La Corte Costituzionale è stata fatta intervenire dai magistrati di Milano, prima di prendere una decisione sull’incriminazione di Marco Cappato che ha accompagnato a suicidarsi in Svizzera Dj Fabo, rimasto immobilizzato dopo un gravissimo incidente. Si è trattato di verificare la costituzionalità dell’articolo 580 del Codice penale che disciplina “l’istigazione o l’aiuto al suicidio”. I dubbi di costituzionalità dei giudici milanesi sono stati ritenuti fondati perché, “in determinate condizioni, l’assistenza al suicidio non può essere equiparata all’istigazione al suicidio e quindi non può essere punita allo stesso modo” (equiparazione che fa invece l’articolo 580). C’è da sottolineare che la Corte delle leggi, per la prima volta nella sua storia, prima di decidere, ha dato al Parlamento la possibilità di cambiare l’articolo del Codice, concedendo 12 mesi di tempo per farlo. Si era nel 2018. Durante i 12 mesi successivi, le Camere hanno ignorato l’invito e sono restate inattive. Allora i giudici del palazzo della Consulta hanno preso la decisione che l’aiuto al suicidio non può essere penalmente sanzionato al verificarsi delle precisate condizioni. Si tratta di una pronuncia, si potrebbe dire, di “illegittimità condizionata”, nel senso che l’incostituzionalità dell’articolo 580 si configura, secondo quanto stabilito dalla Corte, solo in presenza dei requisiti indicati, tutti necessari.  La sentenza, quindi, non riconosce un diritto al suicidio assistito, ma interviene depenalizzando il comportamento di chi decide di aiutare coloro che chiedono di morire per porre fine ad una vita di sofferenze. Indirettamente, però, la sentenza in un certo senso sancisce l’ammissibilità del suicidio assistito, tuttavia ponendo condizioni ben precise e dando un ruolo di verifica al servizio sanitario nazionale.
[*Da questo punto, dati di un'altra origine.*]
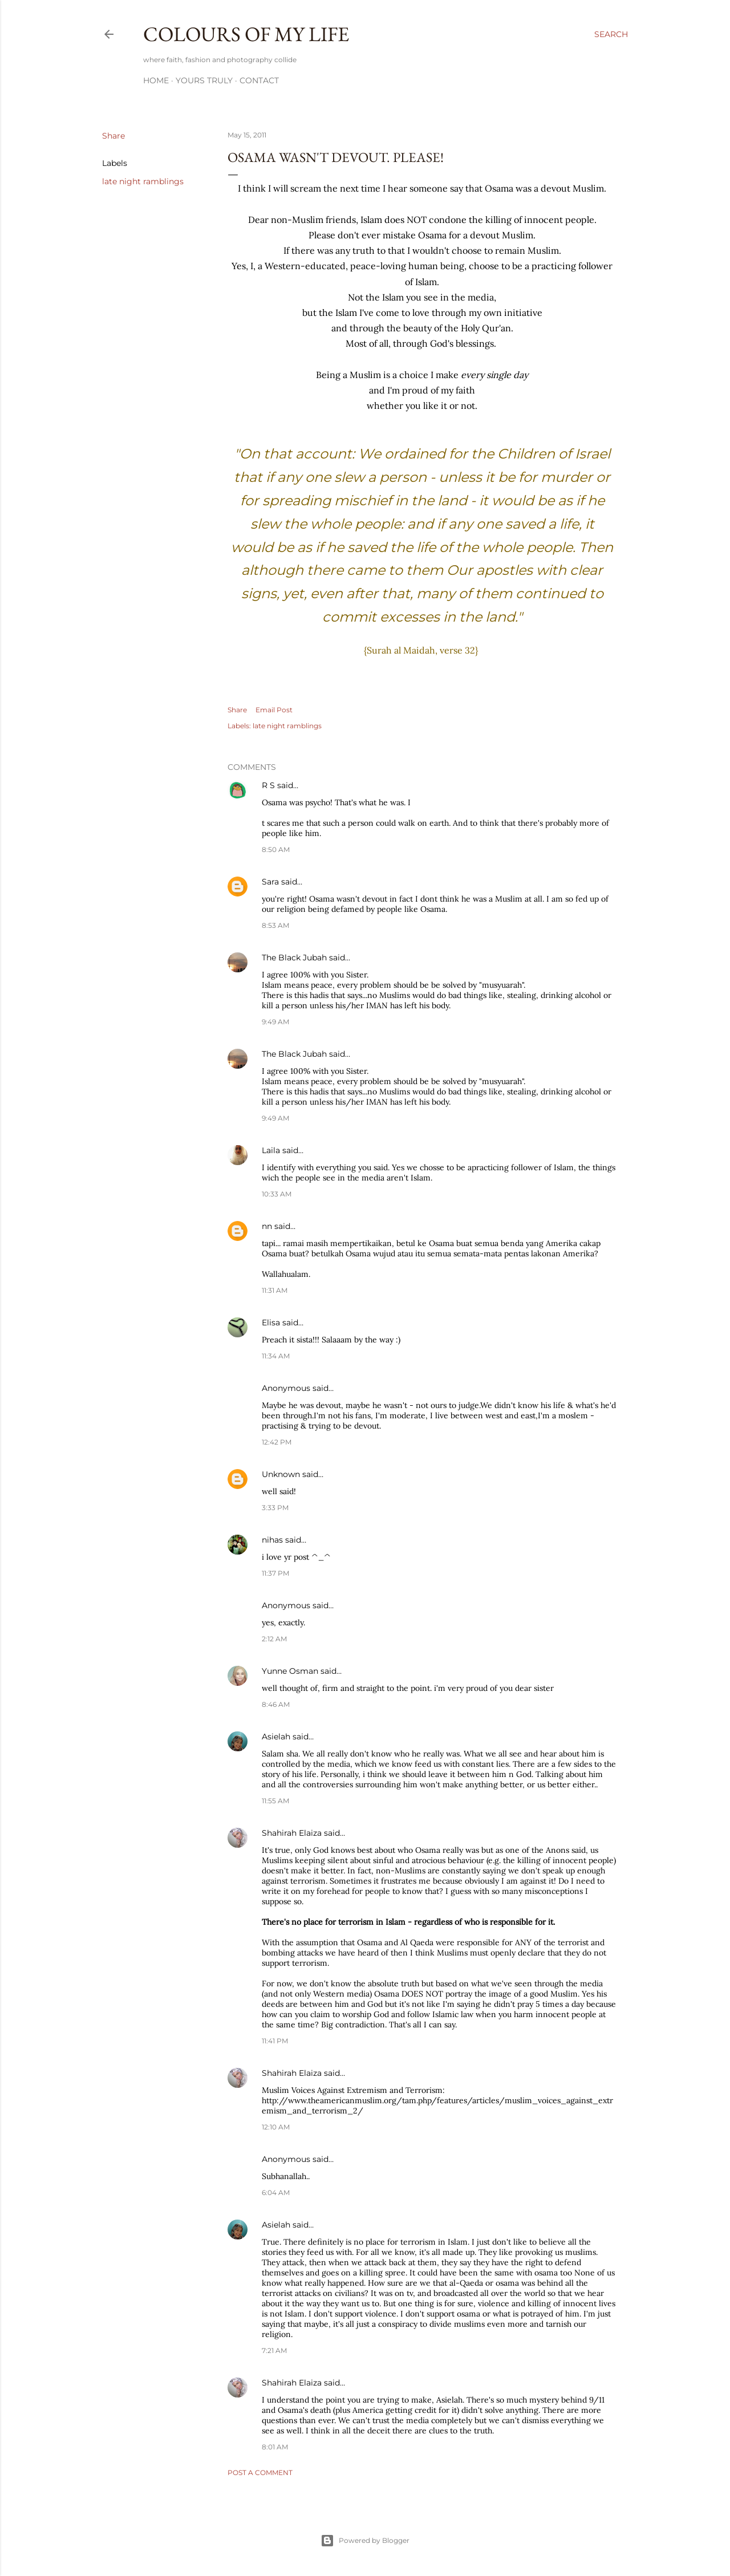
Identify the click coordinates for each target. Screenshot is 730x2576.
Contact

Spetta quindi alle strutture sanitarie pubbliche l’accertamento e il controllo della compresenza delle condizioni che rendono ammissibile il suicidio assistito.

CONDIZIONI PER ACCEDERE AL SUICIDIO ASSISTITO

Le tre fondamentali condizioni per poter accedere al suicidio assistito riguardano la condizione del paziente che deve essere: “tenuto in vita da trattamenti di sostegno vitale”; “affetto da una patologia irreversibile, fonte di sofferenze fisiche o psicologiche che egli reputa intollerabili”; “pienamente capace di prendere decisioni libere e consapevoli”. Usando il linguaggio dei giudici, non è punibile chi agevola l’esecuzione del proposito di suicidio, autonomamente e liberamente formatosi, di una persona tenuta in vita da trattamenti di sostegno vitale e affetta da una patologia irreversibile, fonte di sofferenze fisiche o psicologiche che ella reputa intollerabili, ma pienamente capace di prendere decisioni libere e consapevoli, sempre che tali condizioni e le modalità di esecuzione siano state verificate da una struttura pubblica del servizio sanitario nazionale, previo parere del comitato etico territorialmente competente”. A più 2 anni dalla sentenza della Corte Costituzionale che ha sollecitato il Parlamento a varare una legge sul fine vita, lunedì 13 dicembre 2021, è approdata alla Camera la proposta di legge contenente “Disposizioni in materia di morte volontaria medicalmente assistita”. I tempi saranno presumibilmente lunghi per i tanti emendamenti previsti e annunciati a causa della contrarietà delle forze politiche di centro destra. C’è pure da dire che la proposta di legge in discussione non soddisfa neppure chi da anni lotta per una legge che disciplini questa delicata materia e vorrebbe introdurre una serie di elementi migliorativi.

SUICIDIO SENZA UNA LEGGE

La risposta alla domanda finale, tendente a sapere come sia possibile il suicidio senza una legge, può essere molto sintetica. In mancanza di una legge, diventa quasi impossibile poter usufruire del suicidio assistito. L’unica strada pensabile è quella di rivolgersi, come ha fatto l’invalido marchigiano, alla ASL di appartenenza inoltrando una istanza ben motivata e, nel caso di diniego, ad un tribunale, senza avere nessuna certezza sui tempi della procedura e senza nessuna sicurezza di riuscire nell’intento. Certamente non in tempi brevi.